Commissaris Omer is een detective uit de toekomst, op het moment gestationeerd op de planeet Smyrnia. Op verzoek van de plaatselijke overheid heeft hij net een moord opgelost en staat hij op het punt zich te storten op een tweede. Commissaris Omer is van de oude stempel: samen met zijn twee collega’s lost hij de zaak op met behulp van beredenering, het gebruik van het aanwezige bewijsmateriaal, en in dit geval een flinke dosis geluk.
Het voelt alsof Commissaris Omer een detective uit een film Noir is, die is opgepakt en in de toekomst is neergezet. Het verhaal zou zich dan ook zonder problemen kunnen afspelen in het huidige Nederland. Hoewel er gebruik wordt gemaakt van robots en technieken die (nog) niet bestaan, is geen van deze elementen van cruciaal belang voor het verhaal. Ook is er iets mis met de continuïteit op plekken. Iemand die op maandag- of dinsdagavond langs zou komen, komt ineens op woensdag. Een verdachte die volgens een forensisch onderzoeker vrouw is, blijkt man te zijn. Deze dingen kunnen bewuste verhaalelementen zijn, maar doordat ze niet benoemd worden lijken het eerder fouten.
'Lieve hemel, wat had die vent een gok, zeg! In de schaduw daarvan zou een voltallig gezin de strandvakantie veilig kunnen doorbrengen'
Oxana Langbeen houdt er een licht-poëtische schrijfstijl op na. De openingszin sluit je direct in je hart: 'Lieve hemel, wat had die vent een gok, zeg! In de schaduw daarvan zou een voltallig gezin de strandvakantie veilig kunnen doorbrengen'. Dat past prachtig bij de setting van het verhaal en geeft het geheel iets meer diepgang en iets minder het gevoel van een dertien-in-het-dozijn detective verhaal. Aan de andere kant haalt het de snelheid uit het verhaal. Sommige zinnen zijn nogal lang of lijken niet op hun plaats.
Het verhaal verloopt gestaag, en is makkelijk te volgen. Het lijkt echter alsof de nadruk op punten meer ligt bij de beschrijving van de personages en de technieken die Langbeen bedacht heeft, dan bij het verhaal. Enigszins voorspelbaar kabbelt het voort tot de laatste scene. Waar het volledig mis loopt. Het einde is namelijk niet in karakter met de rest van het boek.

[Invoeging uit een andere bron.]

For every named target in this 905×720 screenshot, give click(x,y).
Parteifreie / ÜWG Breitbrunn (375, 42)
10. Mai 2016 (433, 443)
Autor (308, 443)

Sterker nog, het gaat tegen alle principes van een rechtschapen detective in. Een 'en ze leefden nog lang en gelukkig' is nou eenmaal niet in elk verhaal een passend danwel realistisch einde. Daarnaast worden niet alle vragen opgelost, zoals hoe is de dader nou uiteindelijk in de buurt gekomen van het slachtoffer?
Commissaris Omer en de Vermoorde Onschuld is een lekker tussendoortje. Het is een korte novelle die vermaakt met haar taalgebruik. Het is echter geen hoogstaand verhaal dat de schrijfster in de schijnwerper zal zetten. Daarnaast vraagt het een stevige portie goodwill van de lezer om over bepaalde dingen heen te lezen.